De Dortous à Cantemir… (I)

…ou « Golpe a golpe, verso a verso! »

La Bastide Vieille, mars 2023

Texte publié dans la revue « 3R – Rădăcini/Racines/Radici » numéros 61 – 66, janvier – juin 2023, édité par l’Association « Memorie și speranță » à Bucarest (Roumanie).

Ce texte est un hommage et un souvenir attachés à la mémoire de Jean-Denis Bergasse.

Jean-Denis Bergasse, né à Béziers le 18 septembre 1946 et mort le 2 juillet 2011 à Cessenon-sur-Orb, est un écrivain et historiographe français.

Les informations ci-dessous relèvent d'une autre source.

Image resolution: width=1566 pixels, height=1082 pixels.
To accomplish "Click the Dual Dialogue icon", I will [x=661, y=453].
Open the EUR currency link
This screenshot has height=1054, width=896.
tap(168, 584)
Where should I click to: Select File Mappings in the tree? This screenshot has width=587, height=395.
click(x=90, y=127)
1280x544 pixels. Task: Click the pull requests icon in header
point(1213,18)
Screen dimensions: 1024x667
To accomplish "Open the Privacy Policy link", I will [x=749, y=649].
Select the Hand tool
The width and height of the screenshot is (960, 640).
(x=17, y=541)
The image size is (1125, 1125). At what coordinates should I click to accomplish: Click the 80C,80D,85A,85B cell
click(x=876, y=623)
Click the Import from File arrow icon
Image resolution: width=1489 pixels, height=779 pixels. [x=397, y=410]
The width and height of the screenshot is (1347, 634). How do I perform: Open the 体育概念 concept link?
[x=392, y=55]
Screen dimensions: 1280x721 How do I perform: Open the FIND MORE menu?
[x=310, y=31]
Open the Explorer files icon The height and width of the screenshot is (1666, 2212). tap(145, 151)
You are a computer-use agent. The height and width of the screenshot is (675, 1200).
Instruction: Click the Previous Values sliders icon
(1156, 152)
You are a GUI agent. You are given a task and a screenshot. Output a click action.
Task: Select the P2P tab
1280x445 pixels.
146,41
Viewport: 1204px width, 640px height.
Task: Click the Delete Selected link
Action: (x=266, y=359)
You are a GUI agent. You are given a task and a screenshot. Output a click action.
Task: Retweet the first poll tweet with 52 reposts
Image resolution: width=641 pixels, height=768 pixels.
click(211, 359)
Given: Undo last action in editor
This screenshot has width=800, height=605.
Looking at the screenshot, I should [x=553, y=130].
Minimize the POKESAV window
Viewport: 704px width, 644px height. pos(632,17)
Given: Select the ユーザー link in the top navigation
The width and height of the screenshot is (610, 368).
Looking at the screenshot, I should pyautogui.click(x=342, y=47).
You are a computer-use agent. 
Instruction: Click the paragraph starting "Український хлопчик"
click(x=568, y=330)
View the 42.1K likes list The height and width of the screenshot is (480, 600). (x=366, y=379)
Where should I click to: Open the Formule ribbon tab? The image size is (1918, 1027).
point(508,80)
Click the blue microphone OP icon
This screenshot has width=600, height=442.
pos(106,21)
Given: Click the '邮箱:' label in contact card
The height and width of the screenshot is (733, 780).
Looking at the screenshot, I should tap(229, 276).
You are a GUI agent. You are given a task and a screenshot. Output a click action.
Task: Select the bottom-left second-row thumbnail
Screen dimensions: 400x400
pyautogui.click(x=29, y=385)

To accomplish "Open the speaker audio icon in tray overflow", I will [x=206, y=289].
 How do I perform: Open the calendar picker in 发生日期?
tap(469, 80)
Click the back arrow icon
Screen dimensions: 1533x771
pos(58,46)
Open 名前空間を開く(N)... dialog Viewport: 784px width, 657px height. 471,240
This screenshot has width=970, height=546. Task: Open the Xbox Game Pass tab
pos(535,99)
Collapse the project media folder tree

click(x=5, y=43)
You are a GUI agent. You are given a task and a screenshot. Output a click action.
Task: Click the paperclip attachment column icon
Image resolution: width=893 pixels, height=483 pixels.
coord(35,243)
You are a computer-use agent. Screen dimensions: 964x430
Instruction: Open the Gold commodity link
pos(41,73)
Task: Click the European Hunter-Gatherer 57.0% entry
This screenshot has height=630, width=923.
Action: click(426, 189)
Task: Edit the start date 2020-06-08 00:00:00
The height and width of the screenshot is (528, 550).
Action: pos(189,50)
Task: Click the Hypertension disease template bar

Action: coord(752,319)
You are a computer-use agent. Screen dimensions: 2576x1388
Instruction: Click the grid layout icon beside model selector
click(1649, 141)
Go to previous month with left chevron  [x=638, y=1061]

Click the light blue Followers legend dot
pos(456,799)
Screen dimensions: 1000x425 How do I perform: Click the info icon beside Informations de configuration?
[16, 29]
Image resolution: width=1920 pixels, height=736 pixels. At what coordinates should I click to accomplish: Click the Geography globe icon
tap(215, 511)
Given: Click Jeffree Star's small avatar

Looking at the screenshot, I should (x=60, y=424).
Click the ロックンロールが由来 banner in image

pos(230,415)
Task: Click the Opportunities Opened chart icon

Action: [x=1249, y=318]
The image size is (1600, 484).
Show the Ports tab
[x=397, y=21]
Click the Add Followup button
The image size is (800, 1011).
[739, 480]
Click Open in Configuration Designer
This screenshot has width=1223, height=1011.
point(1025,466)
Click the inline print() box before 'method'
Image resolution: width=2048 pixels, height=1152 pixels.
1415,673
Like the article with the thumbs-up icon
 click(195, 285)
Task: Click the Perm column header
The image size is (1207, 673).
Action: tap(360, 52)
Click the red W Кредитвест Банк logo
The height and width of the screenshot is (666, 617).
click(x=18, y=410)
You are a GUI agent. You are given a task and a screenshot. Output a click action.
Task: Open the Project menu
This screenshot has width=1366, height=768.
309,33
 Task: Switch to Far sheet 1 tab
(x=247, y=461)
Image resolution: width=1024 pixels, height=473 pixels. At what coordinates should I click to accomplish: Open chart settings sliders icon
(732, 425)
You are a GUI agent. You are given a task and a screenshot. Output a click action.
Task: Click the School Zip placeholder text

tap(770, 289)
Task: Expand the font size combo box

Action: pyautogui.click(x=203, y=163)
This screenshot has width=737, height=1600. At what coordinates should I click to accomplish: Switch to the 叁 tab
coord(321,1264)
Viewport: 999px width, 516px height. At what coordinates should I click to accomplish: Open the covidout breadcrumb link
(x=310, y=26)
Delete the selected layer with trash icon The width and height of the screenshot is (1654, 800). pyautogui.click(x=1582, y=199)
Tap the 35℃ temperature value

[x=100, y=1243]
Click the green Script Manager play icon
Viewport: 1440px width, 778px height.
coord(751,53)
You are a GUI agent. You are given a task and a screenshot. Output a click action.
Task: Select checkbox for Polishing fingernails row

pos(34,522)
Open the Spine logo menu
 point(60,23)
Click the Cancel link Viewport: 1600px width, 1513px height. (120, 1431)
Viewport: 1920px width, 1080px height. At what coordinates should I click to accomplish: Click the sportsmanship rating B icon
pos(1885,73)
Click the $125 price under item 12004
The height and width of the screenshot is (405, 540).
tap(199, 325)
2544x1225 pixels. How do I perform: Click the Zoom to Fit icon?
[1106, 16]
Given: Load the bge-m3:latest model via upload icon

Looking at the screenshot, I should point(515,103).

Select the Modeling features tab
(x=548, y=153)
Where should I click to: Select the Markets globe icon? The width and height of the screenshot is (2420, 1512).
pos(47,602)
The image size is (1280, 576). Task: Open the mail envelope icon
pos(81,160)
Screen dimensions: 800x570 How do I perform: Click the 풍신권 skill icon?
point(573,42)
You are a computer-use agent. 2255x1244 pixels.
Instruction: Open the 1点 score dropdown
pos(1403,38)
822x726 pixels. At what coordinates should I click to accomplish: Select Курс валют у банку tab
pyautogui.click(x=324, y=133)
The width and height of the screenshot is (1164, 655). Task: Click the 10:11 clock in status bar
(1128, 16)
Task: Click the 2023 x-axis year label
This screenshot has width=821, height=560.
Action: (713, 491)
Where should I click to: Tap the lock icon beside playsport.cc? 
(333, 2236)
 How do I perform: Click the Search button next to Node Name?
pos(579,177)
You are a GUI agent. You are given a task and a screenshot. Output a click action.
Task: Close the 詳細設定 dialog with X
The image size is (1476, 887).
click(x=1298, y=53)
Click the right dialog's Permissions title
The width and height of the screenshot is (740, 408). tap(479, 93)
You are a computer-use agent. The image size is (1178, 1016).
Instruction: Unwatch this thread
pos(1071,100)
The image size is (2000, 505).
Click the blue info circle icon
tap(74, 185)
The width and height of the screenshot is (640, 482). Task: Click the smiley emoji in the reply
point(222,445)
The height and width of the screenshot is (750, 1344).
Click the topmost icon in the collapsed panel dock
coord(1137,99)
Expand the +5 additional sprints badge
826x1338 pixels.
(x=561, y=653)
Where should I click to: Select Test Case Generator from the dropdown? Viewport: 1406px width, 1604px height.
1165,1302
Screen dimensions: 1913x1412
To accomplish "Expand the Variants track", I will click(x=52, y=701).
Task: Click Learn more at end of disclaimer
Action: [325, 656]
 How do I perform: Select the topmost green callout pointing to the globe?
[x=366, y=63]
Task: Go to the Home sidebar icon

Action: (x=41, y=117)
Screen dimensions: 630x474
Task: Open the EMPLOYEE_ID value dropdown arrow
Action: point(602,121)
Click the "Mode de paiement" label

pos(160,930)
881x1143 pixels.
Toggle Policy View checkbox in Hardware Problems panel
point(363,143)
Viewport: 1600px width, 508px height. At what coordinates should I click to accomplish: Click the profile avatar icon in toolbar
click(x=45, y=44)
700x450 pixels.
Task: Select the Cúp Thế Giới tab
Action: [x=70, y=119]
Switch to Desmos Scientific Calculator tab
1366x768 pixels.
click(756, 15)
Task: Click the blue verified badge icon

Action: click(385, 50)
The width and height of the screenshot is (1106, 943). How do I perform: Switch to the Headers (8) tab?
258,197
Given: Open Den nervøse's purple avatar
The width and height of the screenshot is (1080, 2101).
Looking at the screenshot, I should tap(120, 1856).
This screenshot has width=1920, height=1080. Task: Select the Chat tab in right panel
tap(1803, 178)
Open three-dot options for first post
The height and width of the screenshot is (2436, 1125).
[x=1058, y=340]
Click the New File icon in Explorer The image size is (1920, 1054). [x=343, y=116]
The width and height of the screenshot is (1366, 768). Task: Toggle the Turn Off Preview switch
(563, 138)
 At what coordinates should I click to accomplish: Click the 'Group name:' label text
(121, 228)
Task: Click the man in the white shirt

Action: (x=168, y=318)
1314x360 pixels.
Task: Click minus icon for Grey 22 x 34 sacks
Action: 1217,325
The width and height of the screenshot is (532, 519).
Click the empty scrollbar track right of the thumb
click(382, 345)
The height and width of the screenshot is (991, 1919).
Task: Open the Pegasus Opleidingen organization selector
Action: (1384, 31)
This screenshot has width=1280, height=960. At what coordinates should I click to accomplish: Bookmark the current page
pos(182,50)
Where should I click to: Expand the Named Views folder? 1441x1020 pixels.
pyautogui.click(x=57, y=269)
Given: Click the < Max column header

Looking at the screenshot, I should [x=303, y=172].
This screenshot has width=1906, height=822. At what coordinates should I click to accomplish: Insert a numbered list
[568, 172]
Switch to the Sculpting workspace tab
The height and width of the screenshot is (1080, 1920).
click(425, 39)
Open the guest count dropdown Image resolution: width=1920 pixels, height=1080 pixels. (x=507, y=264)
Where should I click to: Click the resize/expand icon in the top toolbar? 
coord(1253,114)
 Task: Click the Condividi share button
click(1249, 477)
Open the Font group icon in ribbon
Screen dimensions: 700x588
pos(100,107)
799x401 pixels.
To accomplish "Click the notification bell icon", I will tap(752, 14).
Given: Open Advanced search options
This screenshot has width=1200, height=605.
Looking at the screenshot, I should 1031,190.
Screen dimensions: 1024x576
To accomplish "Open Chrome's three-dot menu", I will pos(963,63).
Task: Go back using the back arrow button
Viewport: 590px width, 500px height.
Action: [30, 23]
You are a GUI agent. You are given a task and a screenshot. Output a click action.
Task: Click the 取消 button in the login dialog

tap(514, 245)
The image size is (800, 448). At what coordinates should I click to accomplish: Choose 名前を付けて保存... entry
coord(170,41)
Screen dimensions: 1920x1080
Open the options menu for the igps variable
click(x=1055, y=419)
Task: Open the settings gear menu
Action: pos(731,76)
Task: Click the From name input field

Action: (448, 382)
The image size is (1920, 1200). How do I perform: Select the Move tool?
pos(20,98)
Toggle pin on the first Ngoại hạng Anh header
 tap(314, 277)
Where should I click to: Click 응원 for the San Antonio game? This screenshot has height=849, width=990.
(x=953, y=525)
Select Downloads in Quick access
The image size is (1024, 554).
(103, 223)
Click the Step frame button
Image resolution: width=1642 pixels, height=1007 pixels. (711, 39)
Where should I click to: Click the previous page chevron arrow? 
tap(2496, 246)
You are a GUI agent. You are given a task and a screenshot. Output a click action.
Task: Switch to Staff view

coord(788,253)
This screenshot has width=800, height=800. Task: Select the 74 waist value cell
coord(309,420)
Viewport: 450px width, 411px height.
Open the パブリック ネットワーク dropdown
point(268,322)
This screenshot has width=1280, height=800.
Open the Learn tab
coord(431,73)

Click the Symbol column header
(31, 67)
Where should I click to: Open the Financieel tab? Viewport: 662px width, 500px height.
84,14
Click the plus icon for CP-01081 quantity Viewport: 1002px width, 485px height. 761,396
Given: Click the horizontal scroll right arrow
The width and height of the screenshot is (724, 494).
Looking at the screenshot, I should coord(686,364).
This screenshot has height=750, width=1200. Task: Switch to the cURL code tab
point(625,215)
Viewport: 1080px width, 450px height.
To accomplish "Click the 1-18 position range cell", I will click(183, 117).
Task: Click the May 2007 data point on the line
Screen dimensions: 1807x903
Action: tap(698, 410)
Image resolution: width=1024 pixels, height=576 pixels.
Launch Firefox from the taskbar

Jean-Denis Bergasse a commencé son activité professionnelle dans le notariat avant de se consacrer aux recherches historiques et généalogiques. Il a présidé la Société Archéologique, Scientifique et Littéraire de Béziers et publié de nombreux travaux sur l’histoire régionale. 

Tout un chacun peut trouver sur Internet la liste de ses ouvrages.

Pour ma part, j’ai découvert, à travers son livre « L’Eldorado du vin, les châteaux de Béziers en Languedoc » (1994), la grande richesse architecturale de notre région. Il considérait lui-même que cet ouvrage sera le plus important de tout ce qu’il avait écrit et qu’il restera, même après sa disparition, « son livre de référence ». 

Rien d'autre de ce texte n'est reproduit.